However, you do have to pass the correct parameter type. Or else...
scala> g.asInstanceOf[Any => String](true)
java.lang.ClassCastException: java.lang.Boolean cannot be cast to java.lang.Integer
I would say that it's like if you've cast an object of type String as Any, if you want to use a method defined in String you have to cast it back as a String.
You cast the function as a function that takes an argument of an existential type (which is what _ in a type context means), so you can't use it as a function that takes an Int. To use it as a function that takes an Int you have to cast it back.

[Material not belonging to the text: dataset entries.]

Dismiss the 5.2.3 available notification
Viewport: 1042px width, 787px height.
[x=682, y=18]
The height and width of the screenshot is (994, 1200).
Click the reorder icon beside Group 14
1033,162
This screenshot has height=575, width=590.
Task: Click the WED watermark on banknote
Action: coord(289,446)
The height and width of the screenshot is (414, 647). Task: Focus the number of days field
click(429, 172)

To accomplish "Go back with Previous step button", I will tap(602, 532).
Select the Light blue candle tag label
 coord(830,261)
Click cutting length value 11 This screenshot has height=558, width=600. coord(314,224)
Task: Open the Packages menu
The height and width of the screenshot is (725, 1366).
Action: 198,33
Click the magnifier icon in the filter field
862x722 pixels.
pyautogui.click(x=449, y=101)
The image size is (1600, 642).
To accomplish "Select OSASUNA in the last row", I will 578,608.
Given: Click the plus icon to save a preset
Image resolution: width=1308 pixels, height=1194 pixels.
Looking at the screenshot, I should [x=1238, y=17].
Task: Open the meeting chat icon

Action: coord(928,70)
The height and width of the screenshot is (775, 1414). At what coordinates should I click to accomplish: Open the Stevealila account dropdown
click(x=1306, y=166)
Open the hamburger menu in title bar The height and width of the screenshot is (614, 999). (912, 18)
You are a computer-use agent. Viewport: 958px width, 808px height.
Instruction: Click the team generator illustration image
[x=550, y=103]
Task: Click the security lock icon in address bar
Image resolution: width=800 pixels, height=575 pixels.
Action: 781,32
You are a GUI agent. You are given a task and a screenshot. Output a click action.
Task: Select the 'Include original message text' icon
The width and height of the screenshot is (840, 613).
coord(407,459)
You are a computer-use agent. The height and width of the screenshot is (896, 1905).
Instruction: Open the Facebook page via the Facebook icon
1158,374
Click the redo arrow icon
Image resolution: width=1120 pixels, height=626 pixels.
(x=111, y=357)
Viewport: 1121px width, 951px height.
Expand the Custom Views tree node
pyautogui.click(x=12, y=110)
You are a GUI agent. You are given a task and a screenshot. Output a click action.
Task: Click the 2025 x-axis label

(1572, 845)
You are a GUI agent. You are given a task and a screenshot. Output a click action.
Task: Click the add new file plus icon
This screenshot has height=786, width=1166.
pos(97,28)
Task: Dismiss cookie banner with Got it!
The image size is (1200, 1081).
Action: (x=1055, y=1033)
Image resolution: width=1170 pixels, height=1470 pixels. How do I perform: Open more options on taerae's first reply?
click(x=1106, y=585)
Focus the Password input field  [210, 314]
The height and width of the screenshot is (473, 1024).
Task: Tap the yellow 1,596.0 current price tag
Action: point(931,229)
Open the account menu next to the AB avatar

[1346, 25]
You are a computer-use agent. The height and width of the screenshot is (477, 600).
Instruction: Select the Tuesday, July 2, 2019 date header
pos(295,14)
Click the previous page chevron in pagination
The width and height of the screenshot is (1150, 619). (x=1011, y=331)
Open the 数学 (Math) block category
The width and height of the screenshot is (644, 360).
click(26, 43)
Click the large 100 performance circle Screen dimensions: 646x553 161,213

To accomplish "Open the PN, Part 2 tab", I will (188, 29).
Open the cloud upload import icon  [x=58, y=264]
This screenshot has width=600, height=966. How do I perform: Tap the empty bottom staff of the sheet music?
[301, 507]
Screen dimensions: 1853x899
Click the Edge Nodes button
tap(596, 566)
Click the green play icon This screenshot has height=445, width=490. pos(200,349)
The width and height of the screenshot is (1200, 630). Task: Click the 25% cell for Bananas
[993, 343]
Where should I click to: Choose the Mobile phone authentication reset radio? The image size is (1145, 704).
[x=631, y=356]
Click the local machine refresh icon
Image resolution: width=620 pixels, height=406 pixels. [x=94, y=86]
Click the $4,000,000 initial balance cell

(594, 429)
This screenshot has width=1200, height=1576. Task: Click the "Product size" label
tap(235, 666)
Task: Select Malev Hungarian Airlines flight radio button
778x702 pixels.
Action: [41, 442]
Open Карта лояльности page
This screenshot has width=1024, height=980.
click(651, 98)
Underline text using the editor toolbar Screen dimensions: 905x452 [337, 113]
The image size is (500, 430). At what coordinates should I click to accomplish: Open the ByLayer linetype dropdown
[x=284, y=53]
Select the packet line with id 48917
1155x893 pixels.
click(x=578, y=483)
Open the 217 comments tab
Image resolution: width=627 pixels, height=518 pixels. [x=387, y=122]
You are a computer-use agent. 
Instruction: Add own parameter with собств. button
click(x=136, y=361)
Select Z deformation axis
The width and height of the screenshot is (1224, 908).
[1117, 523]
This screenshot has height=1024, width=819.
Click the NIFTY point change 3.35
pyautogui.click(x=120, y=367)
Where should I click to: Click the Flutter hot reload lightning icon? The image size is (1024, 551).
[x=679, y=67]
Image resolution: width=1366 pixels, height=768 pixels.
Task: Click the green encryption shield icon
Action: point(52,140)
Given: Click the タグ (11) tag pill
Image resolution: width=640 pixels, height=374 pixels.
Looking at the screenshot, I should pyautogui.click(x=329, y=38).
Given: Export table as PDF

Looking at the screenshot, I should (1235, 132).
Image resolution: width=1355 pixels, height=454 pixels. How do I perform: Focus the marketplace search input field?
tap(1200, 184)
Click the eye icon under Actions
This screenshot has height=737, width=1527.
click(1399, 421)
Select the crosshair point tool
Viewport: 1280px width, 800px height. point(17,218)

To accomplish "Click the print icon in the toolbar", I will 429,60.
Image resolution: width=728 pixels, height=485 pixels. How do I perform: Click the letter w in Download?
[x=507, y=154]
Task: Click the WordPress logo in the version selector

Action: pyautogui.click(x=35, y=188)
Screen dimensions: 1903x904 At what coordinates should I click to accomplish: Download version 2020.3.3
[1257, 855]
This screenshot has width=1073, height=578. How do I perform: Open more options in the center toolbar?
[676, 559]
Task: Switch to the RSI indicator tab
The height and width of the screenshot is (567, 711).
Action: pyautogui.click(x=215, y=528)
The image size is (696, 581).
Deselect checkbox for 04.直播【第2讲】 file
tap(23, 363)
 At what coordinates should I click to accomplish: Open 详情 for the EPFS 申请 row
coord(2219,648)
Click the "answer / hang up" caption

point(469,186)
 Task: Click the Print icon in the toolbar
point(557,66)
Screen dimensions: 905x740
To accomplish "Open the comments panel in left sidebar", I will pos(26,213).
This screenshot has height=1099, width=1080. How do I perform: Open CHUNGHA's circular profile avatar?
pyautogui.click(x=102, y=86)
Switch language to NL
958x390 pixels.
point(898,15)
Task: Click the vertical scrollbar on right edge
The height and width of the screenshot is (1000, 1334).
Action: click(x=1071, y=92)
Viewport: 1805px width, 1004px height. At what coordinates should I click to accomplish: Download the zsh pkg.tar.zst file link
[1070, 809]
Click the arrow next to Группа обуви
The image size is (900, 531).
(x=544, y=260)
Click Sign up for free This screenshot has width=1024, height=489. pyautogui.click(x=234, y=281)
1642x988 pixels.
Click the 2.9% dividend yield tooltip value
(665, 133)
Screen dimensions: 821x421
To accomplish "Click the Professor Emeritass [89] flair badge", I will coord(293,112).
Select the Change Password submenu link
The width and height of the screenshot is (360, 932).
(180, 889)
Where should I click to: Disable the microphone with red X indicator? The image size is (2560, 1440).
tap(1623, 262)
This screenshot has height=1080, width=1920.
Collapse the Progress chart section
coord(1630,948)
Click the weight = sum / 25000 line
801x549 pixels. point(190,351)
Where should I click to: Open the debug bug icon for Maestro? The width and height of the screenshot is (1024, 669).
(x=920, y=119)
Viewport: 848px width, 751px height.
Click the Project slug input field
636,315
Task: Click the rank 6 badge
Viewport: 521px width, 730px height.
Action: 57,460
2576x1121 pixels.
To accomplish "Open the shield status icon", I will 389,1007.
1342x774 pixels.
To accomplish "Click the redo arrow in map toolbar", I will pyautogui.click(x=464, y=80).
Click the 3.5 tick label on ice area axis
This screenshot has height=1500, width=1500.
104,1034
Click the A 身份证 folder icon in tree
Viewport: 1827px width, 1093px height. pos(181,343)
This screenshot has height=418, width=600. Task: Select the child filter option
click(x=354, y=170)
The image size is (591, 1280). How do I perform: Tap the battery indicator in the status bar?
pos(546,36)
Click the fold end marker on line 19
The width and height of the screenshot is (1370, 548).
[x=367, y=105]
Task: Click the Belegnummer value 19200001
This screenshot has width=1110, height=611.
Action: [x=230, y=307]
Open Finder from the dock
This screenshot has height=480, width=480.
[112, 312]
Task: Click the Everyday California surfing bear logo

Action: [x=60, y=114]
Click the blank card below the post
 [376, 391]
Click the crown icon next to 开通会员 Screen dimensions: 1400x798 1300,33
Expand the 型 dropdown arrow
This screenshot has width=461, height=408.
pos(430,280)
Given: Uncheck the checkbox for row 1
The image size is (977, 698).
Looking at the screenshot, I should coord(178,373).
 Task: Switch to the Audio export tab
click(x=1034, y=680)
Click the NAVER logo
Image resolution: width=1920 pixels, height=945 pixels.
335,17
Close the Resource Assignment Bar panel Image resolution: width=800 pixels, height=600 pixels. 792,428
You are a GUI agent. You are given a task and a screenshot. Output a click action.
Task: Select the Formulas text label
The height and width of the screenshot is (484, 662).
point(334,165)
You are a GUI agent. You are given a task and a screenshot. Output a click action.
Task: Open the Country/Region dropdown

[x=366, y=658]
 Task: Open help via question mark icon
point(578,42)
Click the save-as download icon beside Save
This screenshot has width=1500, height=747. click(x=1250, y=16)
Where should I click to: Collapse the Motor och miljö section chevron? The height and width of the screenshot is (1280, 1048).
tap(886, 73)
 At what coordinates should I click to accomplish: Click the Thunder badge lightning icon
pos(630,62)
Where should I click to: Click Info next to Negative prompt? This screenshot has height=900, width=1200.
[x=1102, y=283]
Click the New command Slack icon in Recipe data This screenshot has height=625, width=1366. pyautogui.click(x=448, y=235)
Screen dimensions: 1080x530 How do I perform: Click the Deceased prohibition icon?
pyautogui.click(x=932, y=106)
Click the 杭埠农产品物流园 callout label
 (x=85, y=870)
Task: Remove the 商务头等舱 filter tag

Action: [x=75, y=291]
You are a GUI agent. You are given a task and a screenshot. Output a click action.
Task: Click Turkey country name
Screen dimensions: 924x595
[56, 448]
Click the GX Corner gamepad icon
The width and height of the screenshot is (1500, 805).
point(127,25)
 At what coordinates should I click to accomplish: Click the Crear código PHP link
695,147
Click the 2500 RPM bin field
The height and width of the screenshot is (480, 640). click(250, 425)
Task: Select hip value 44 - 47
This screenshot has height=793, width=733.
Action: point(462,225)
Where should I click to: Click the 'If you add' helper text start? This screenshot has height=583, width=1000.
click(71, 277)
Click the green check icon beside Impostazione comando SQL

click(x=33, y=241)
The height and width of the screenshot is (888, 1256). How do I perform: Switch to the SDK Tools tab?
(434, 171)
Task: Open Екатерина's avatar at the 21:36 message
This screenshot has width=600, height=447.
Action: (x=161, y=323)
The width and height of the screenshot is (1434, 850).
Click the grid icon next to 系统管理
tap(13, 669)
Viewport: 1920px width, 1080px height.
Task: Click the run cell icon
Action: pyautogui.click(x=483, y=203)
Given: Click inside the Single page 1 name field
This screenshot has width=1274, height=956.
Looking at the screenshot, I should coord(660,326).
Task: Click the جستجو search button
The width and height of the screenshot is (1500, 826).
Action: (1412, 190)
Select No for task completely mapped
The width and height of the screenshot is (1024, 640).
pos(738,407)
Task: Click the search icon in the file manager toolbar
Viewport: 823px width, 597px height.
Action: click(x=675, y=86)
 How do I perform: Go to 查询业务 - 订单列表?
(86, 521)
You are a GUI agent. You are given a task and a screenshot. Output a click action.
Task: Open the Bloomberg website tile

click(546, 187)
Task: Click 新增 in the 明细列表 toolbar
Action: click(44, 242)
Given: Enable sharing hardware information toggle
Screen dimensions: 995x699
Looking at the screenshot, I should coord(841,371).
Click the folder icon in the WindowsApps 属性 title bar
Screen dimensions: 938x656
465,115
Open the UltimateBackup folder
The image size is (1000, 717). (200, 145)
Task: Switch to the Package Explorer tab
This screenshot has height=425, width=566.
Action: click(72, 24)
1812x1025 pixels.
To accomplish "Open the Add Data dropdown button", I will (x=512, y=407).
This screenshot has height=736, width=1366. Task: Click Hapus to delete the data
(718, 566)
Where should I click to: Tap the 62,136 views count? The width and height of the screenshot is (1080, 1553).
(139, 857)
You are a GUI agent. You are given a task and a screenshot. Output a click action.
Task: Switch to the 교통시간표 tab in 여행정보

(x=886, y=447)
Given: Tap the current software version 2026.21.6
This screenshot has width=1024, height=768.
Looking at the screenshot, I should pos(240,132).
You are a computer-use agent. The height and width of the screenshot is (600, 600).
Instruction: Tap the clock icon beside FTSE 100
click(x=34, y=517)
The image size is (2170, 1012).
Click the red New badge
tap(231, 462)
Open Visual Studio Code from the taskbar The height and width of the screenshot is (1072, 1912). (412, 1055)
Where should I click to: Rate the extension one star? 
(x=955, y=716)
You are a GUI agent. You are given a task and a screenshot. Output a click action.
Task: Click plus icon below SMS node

The same problem exists when pattern matching with collections, or other generic classes:
def firstLength(collection: Any): Int ={
collection match {
// this is how you would have liked to write it
// case list: List[String] => list.head.length
// case map: Map[String, String] => map.values.head.length
// but this is how you have to write it because of type erasure
case list: List[_] => list.asInstanceOf[List[String]].head.length
case map: Map[_, _] => map.asInstanceOf[Map[String, String]].values.head.length
}
}
The type information isn't there, so you can't match on List[String], instead you have to match on the existential type List[_] (might be wrong on how you say that, it's not the generic type that is existential, I think) and then cast. This is more or less exactly the problem you have, the type you're after has been erased, and there's no way to get it back (unless you can use the same trick with ClassManifest that can be used to get around type erasure in cases like the one above [but not actually the case above, because it's a bit sloppy]).